▶ **Task objective**
Below are records that contain pictures; transcribe the text exactly and omit the pictures.

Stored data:
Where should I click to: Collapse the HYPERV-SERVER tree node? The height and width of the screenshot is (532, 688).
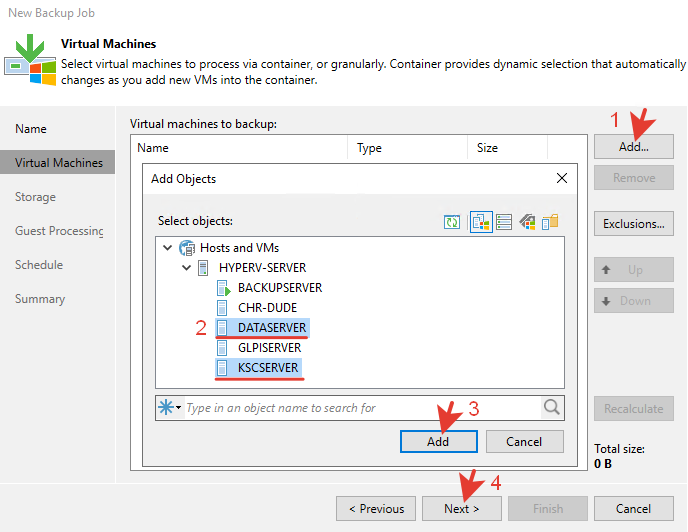pyautogui.click(x=186, y=268)
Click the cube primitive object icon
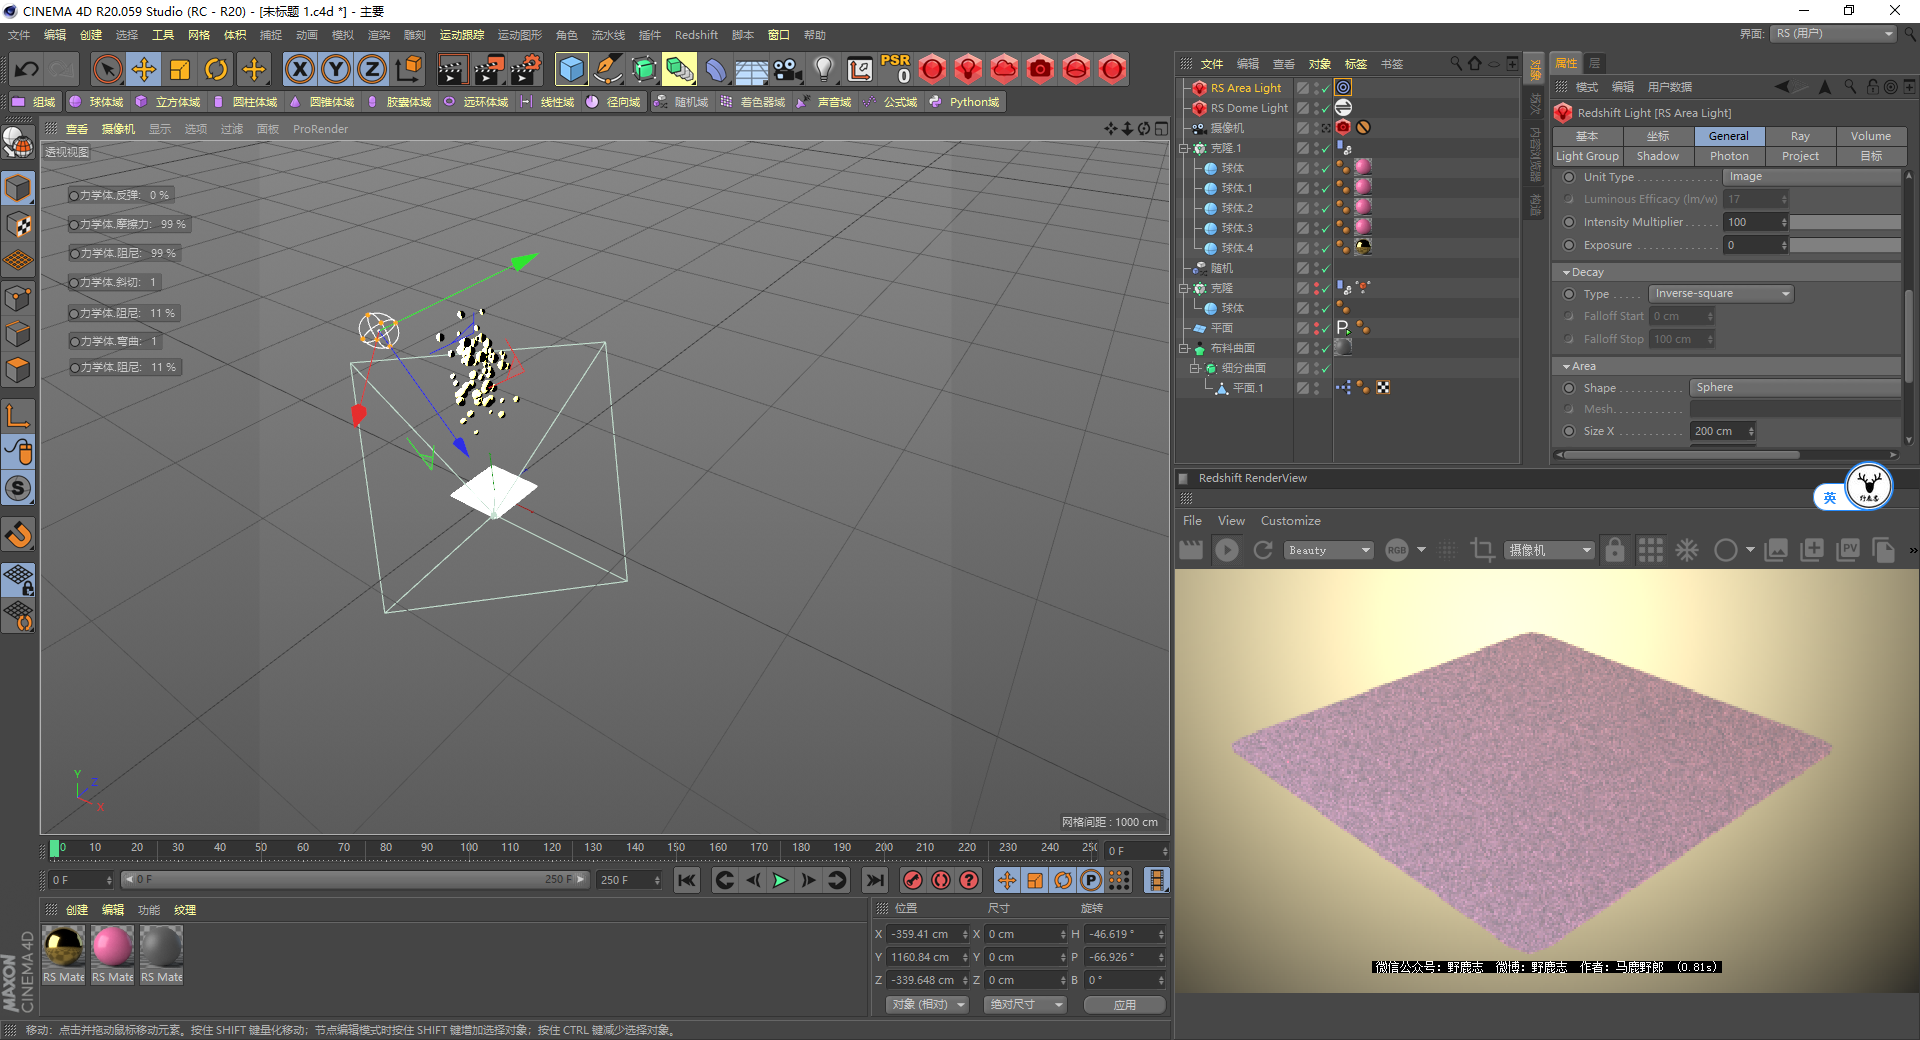The image size is (1920, 1040). (x=571, y=69)
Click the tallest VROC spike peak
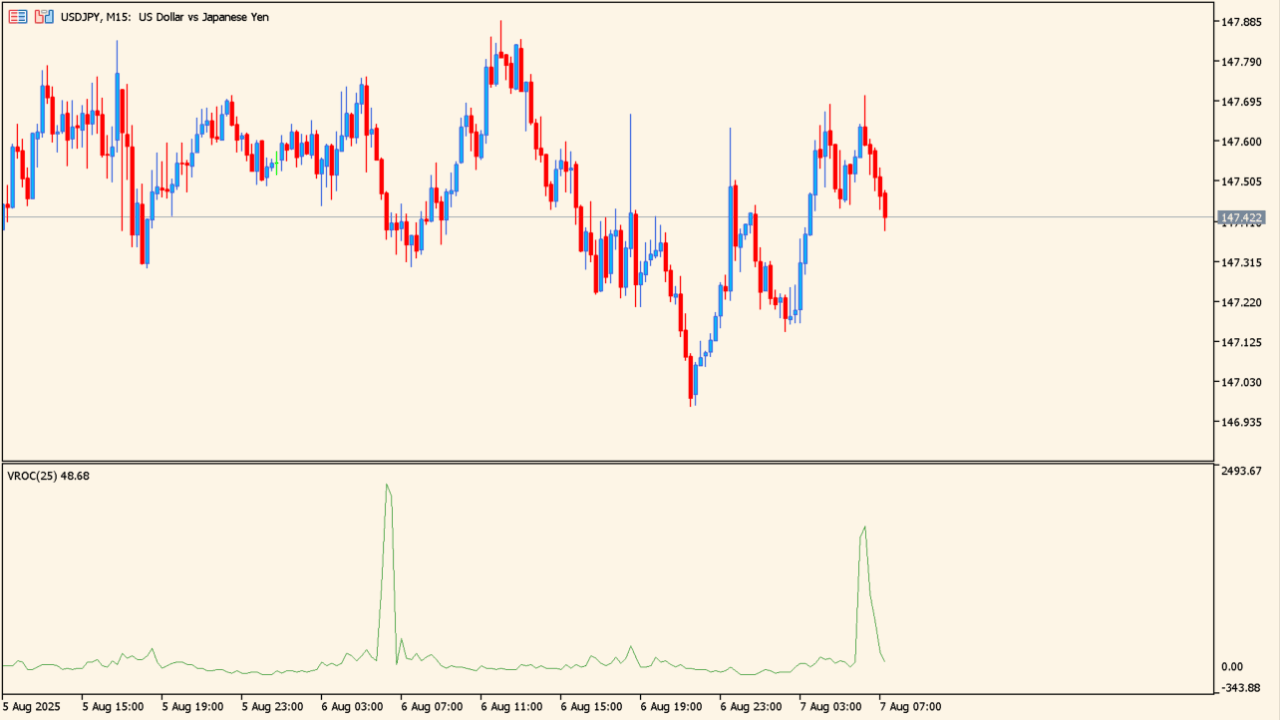 click(x=387, y=485)
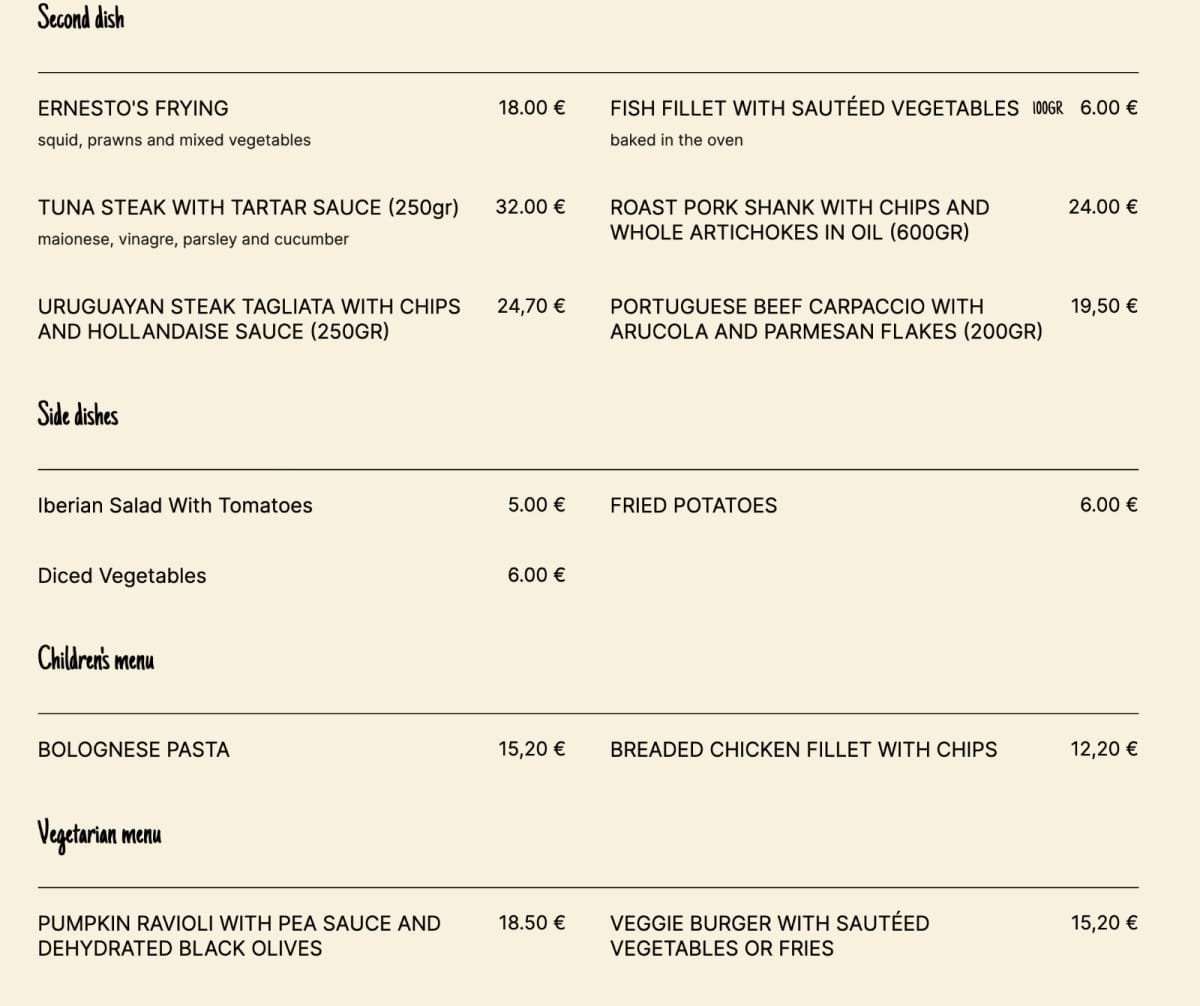Viewport: 1200px width, 1006px height.
Task: Open the Uruguayan Steak Tagliata menu item
Action: click(x=249, y=319)
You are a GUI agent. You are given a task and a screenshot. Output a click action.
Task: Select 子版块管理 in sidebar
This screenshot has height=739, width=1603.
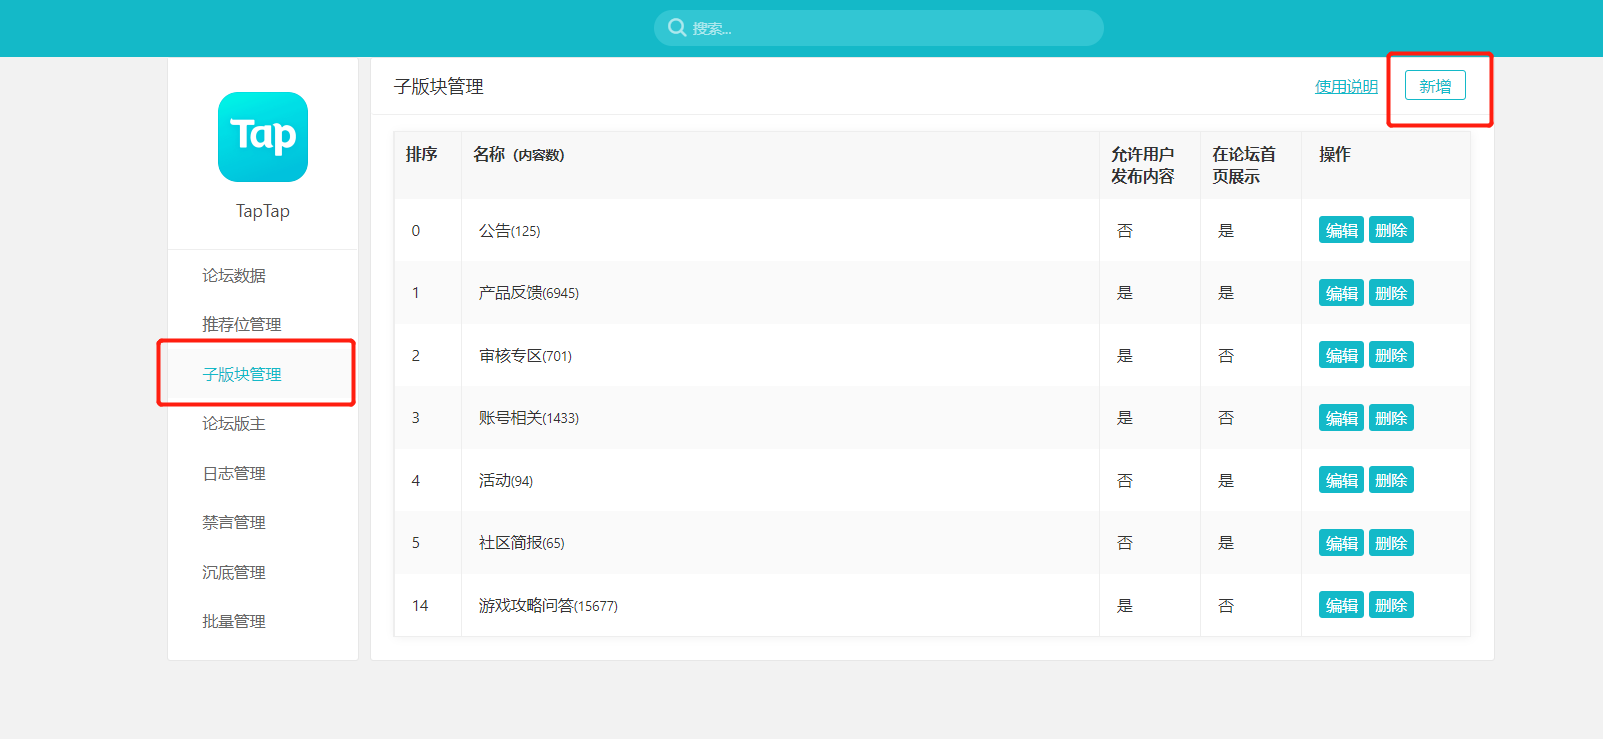(x=242, y=374)
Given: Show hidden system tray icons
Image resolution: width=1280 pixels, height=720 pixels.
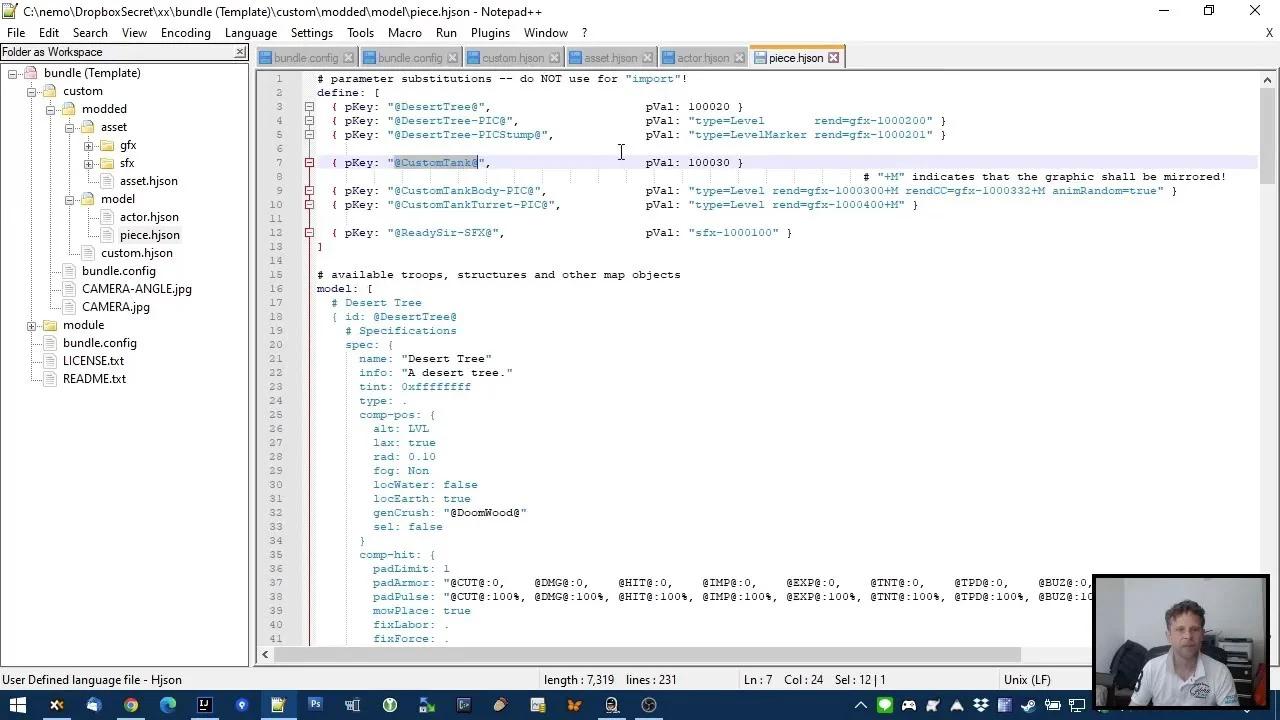Looking at the screenshot, I should (x=860, y=705).
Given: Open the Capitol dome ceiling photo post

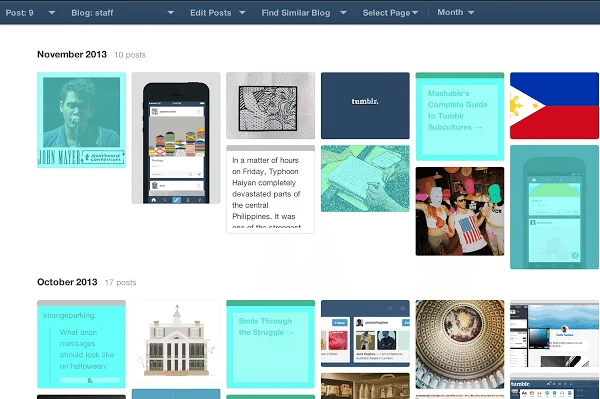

▶ **Response to the task**
Where should I click to: Collapse the HYPERV-SERVER tree node? The height and width of the screenshot is (532, 688).
pyautogui.click(x=186, y=268)
Click the cube primitive object icon
The image size is (1920, 1040). (x=571, y=69)
Click the tallest VROC spike peak
 click(x=387, y=485)
Viewport: 1200px width, 1006px height.
Task: Open the Uruguayan Steak Tagliata menu item
Action: click(x=249, y=319)
You are a GUI agent. You are given a task and a screenshot. Output a click action.
Task: Select 子版块管理 in sidebar
This screenshot has height=739, width=1603.
(x=242, y=374)
Given: Show hidden system tray icons
Image resolution: width=1280 pixels, height=720 pixels.
Looking at the screenshot, I should (x=860, y=705).
Given: Open the Capitol dome ceiling photo post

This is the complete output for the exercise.